OBJETIVO DO EXERCÍCIO = No texto abaixo sobre as Ursas n'Os Lusíadas, transcreva tudo desde "Figura 19: Gravura" até "Lusíadas, V, 15)".

TEXTO FORNECIDO =
Figura 17: Ursas: Em cima - sem gravuras. Em baixo - com gravuras.
Quando se viaja para Sul, as Ursas vão-se aproximando do horizonte, mergulhando progressivamente no mar até deixarem de ser visíveis (Figura 18). Para melhor visualizar o fenómeno, pense-se na Estrela Polar. Se um observador estiver no Polo Norte, para a conseguir ver, tem de olhar bem para cima; se um observador estiver no Equador, devido ao facto de a Estrela Polar estar sobre o horizonte, o observador tem de olhar em frente. No polo, o céu roda sobre a cabeça do observador, como se este fosse um eixo; no Equador, o céu roda "passando" por cima do observador.
Figura 18: Viagem do Polo Norte ao Equador (céu de 1498).
A maneira como Camões usa estes factos é notável. Mas, primeiro, para não variar, temos de introduzir uma lenda pagã. De acordo com Metamorphoses de Ovídio (43 a.C. - 18 d.C.), a ninfa Calisto foi seduzida por Júpiter e dessa relação nasceu um filho, Arcas. Juno, a ciumenta mulher de Júpiter, transformou Calisto numa ursa para que esta deixasse de ser atraente aos olhos do seu marido. Pouco depois, Arcas, andando à caça no bosque, viu a ursa de olhos fitos nele e quase matou a mãe por engano, não fosse a intervenção de Júpiter que, com um vento repentino, os atirou a ambos para o céu, onde ficaram na forma de duas constelações: a Ursa Maior (Calisto) e a Ursa Menor (Arcas). Porém, Juno vingou-se novamente, pedindo a Tétis e a Neptuno para que não permitissem que as ursas se banhassem no mar.
Figura 19: Gravura de Hendrik Goltzius (1558-1617).
Camões joga poeticamente com tudo isto, concebendo os seus versos astronómicos mais conhecidos.
«Por calmas, por tormentas e opressões,
Que sempre faz no mar o irado Eolo,
Vimos as Ursas, a pesar de Juno,
Banharem-se nas águas de Neptuno.»
(Os Lusíadas, V, 15)
Na verdade, as Ursas Maior e Menor eram, em Lisboa, no tempo de Camões, circumpolares, assim como o eram para Ovídio, no seu tempo, em Roma. No entanto, com a precessão, esta situação está lentamente a mudar. De todas as estrelas da Ursa Maior, Alkaid é a mais afastada e Dubhe a mais próxima do Polo Norte. Por esse facto, quando nos deslocamos para Sul, a estrela Alkaid é a primeira a deixar de ser circumpolar, mas também a última a ficar totalmente invisível. No tempo de Vasco da Gama, bastaria à armada viajar 1º para Sul (ou seja, atingir a latitude de Sines), para ver mergulhar a estrela Alkaid. Hoje em dia, a estrela Alkaid mergulha no horizonte a partir da latitude 40º43’N, sendo ainda circumpolar no Porto, mas já não em Coimbra ou na Guarda.

LISTAGEM APRESENTADA =
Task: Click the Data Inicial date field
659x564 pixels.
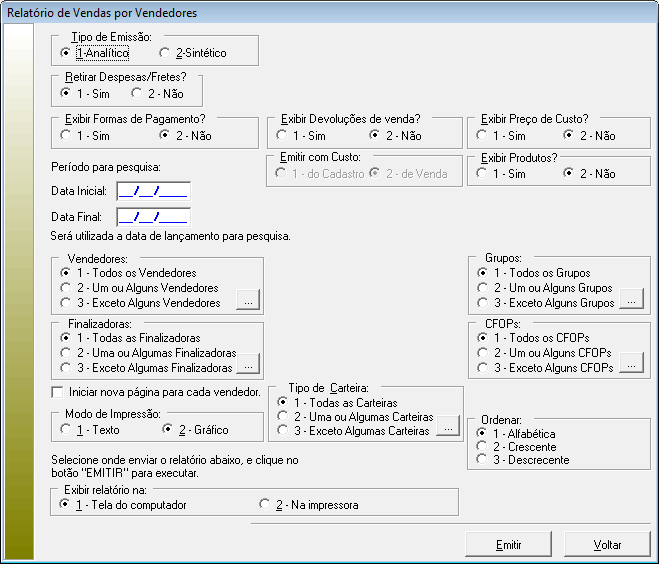Action: click(x=153, y=190)
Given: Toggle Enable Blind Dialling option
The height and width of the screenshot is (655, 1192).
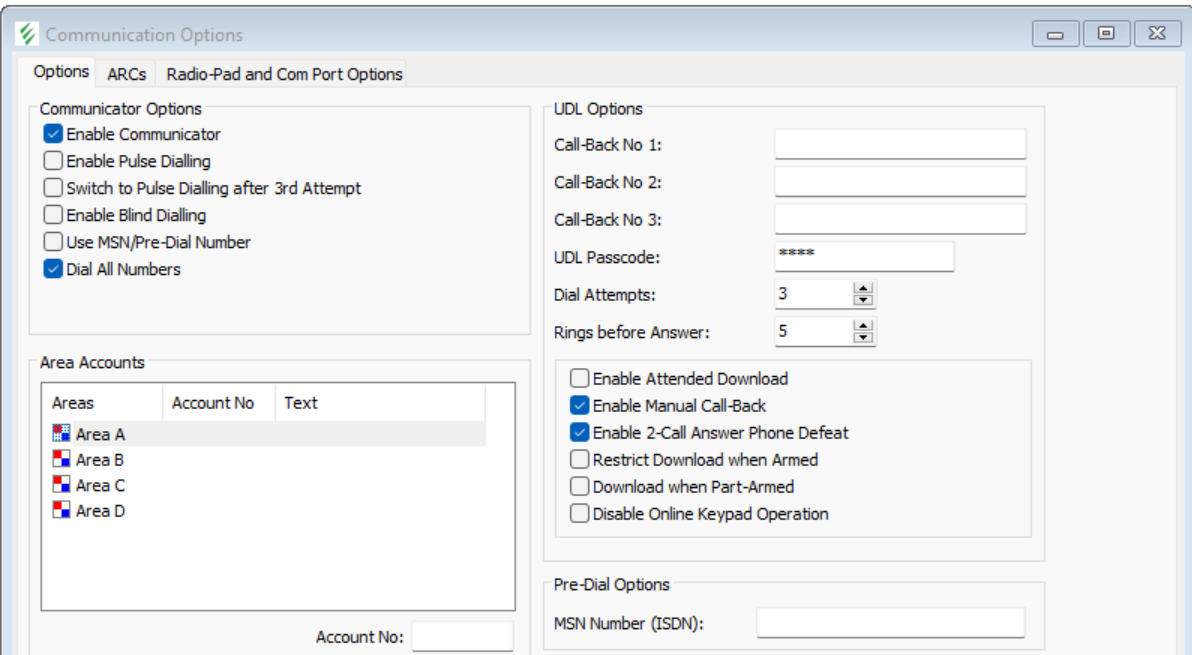Looking at the screenshot, I should (x=54, y=215).
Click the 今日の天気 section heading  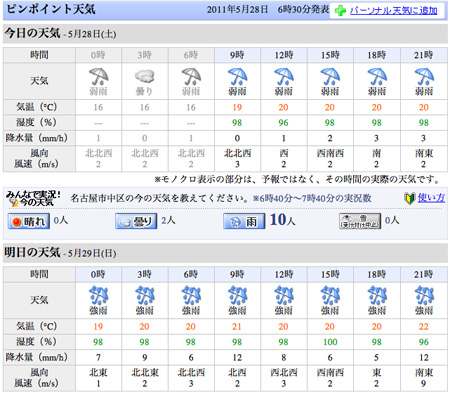[x=32, y=33]
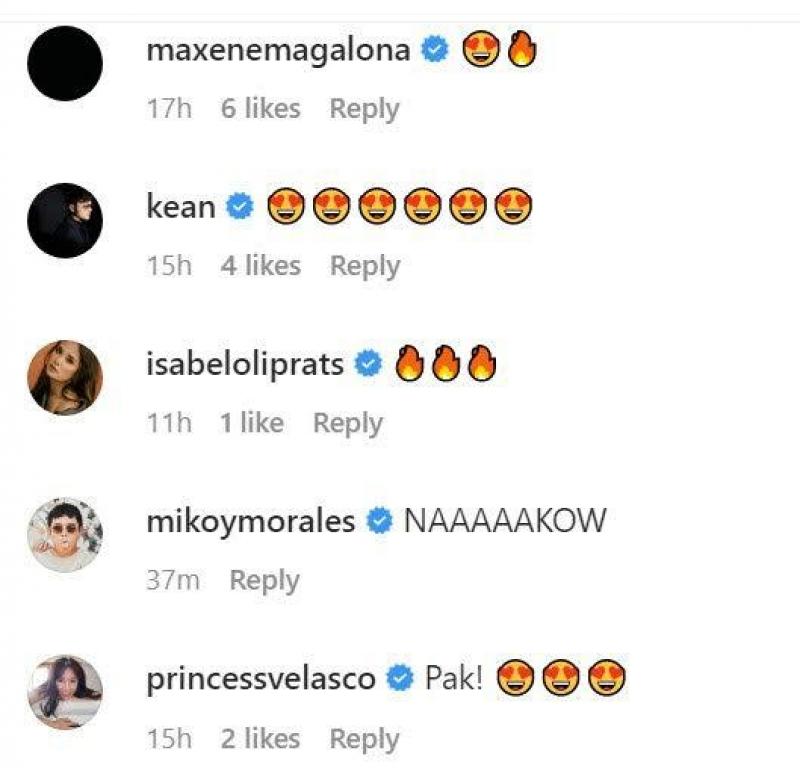Reply to kean's heart-eyes comment
The image size is (800, 777).
click(364, 266)
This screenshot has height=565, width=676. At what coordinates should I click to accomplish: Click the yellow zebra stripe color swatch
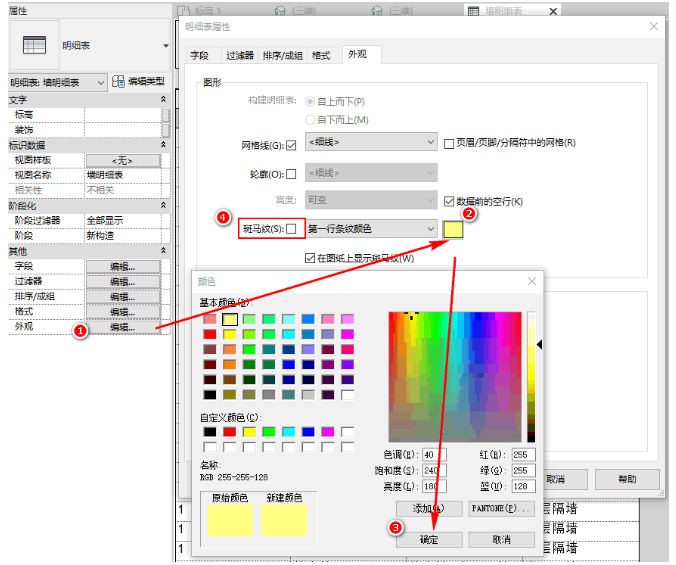point(453,229)
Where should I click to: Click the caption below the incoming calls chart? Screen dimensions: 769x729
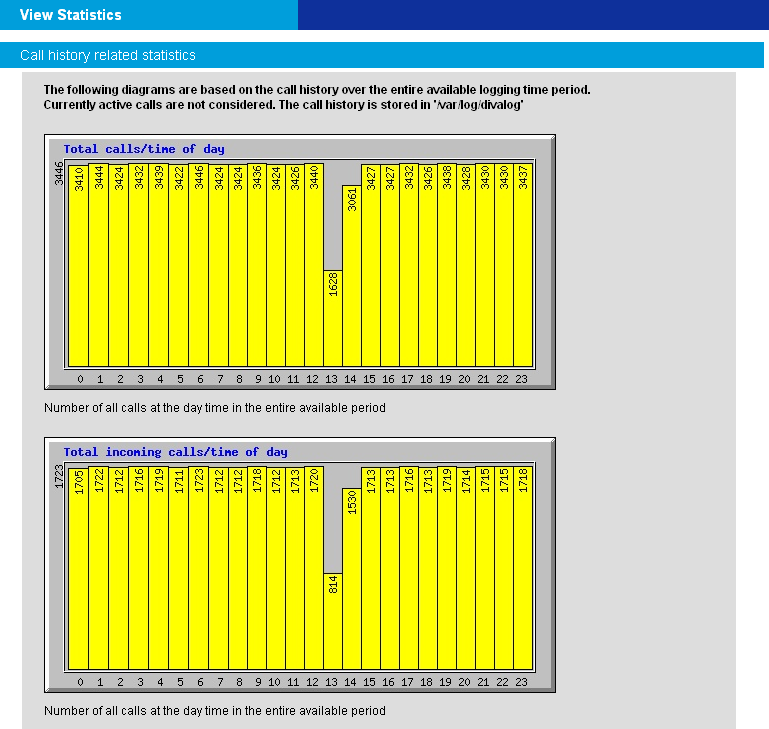tap(214, 711)
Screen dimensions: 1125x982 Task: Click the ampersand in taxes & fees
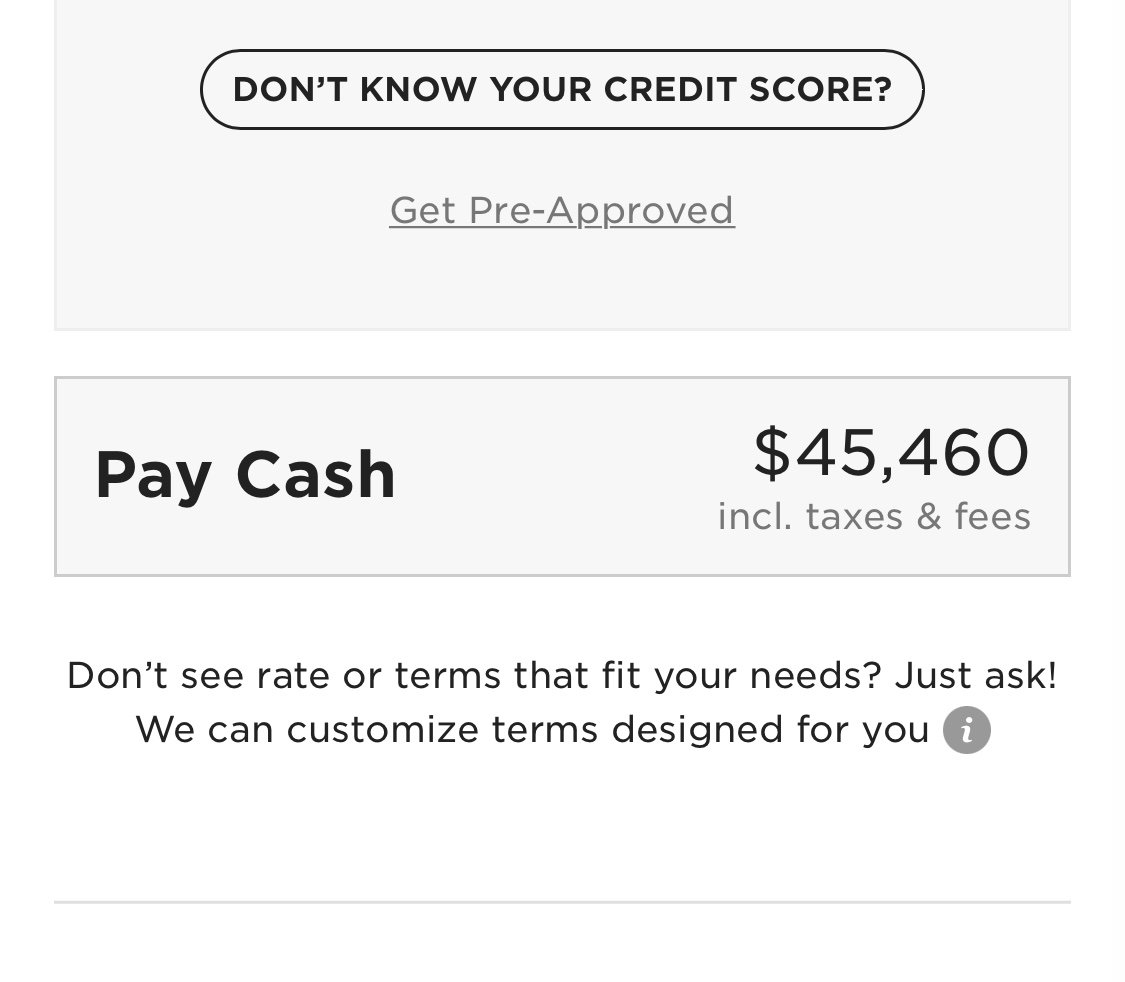coord(928,516)
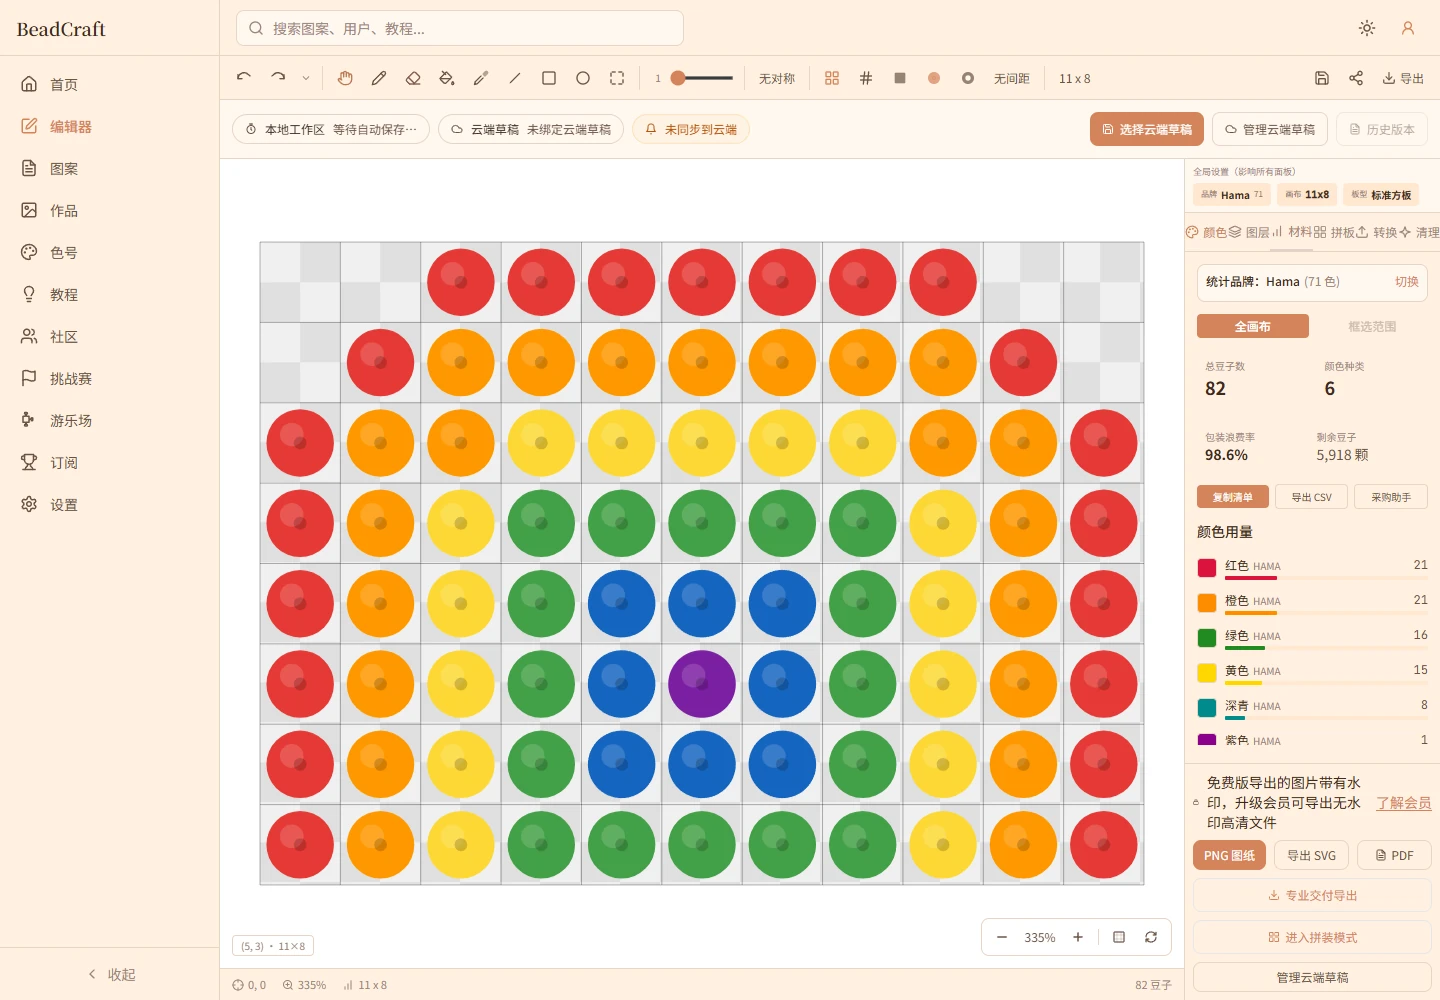This screenshot has width=1440, height=1000.
Task: Toggle the grid lines display
Action: pos(866,78)
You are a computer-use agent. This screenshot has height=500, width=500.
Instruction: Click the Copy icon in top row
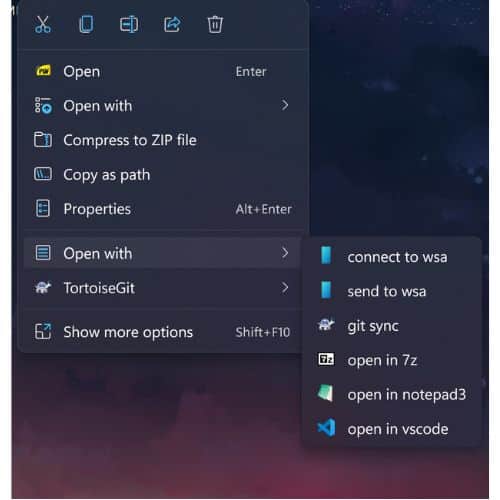(86, 25)
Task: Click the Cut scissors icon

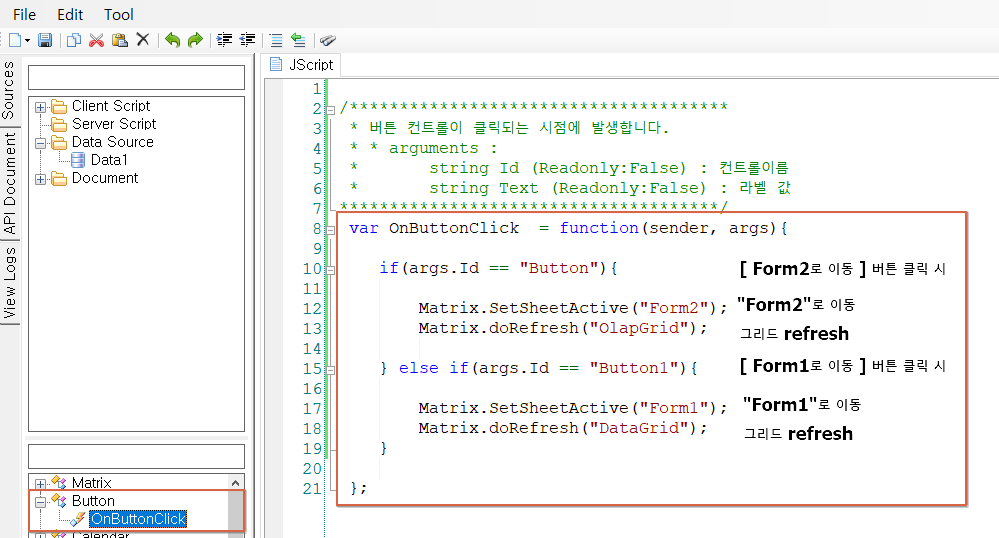Action: click(x=96, y=40)
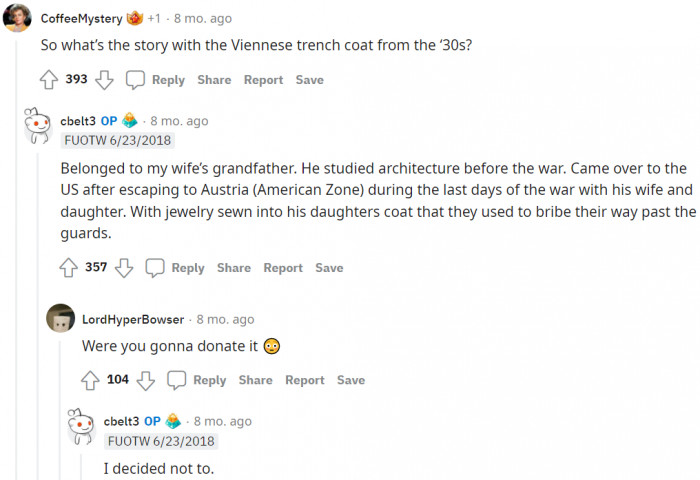Click the speech bubble icon under CoffeeMystery's comment

click(x=135, y=80)
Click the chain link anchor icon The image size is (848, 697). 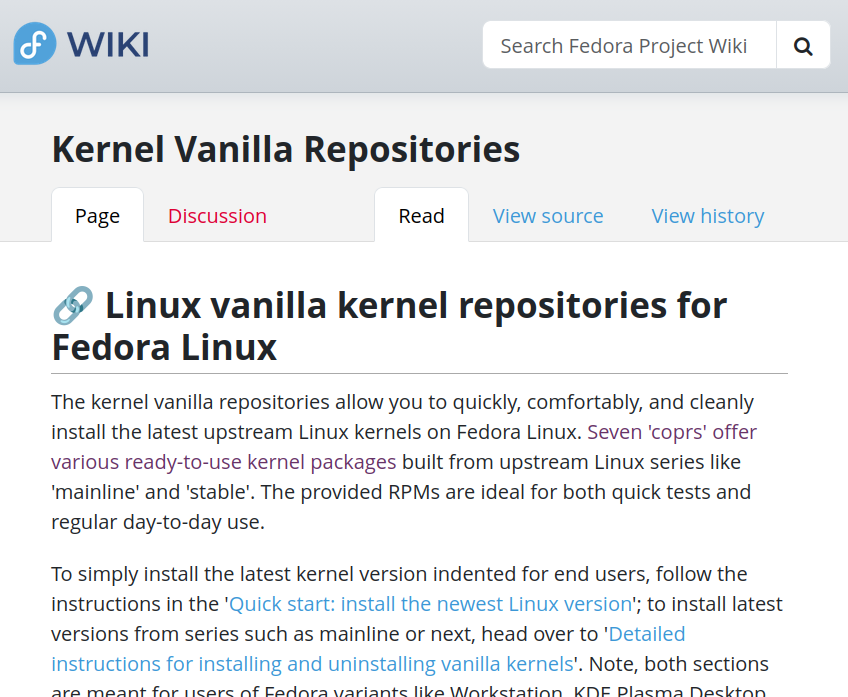point(72,305)
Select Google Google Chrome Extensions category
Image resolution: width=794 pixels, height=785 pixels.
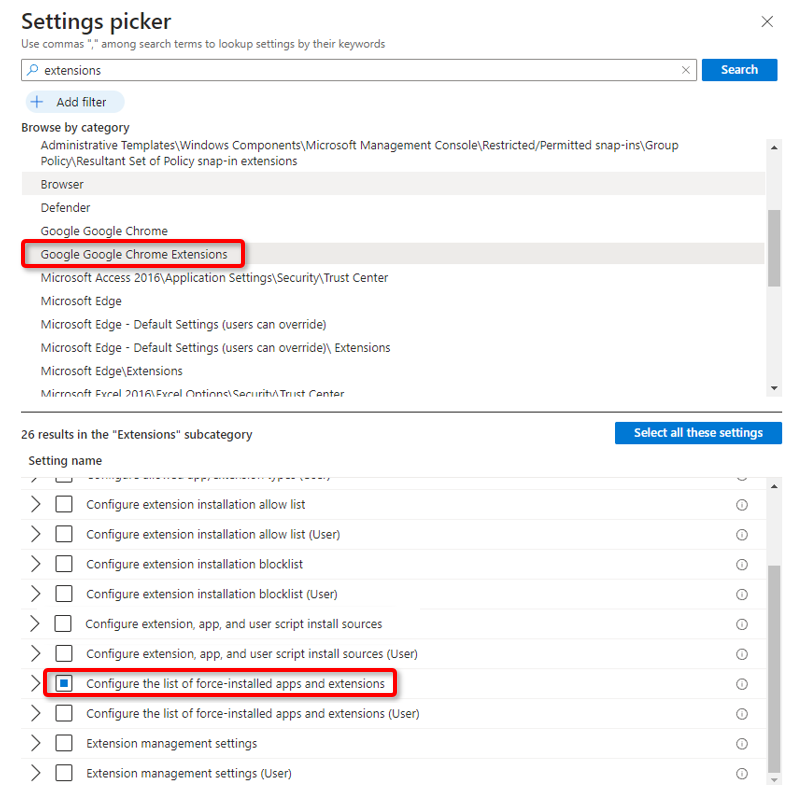[x=134, y=255]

RESPOSTA =
Figura 19: Gravura de Hendrik Goltzius (1558-1617).
Camões joga poeticamente com tudo isto, concebendo os seus versos astronómicos mais conhecidos.
«Por calmas, por tormentas e opressões,
Que sempre faz no mar o irado Eolo,
Vimos as Ursas, a pesar de Juno,
Banharem-se nas águas de Neptuno.»
(Os Lusíadas, V, 15)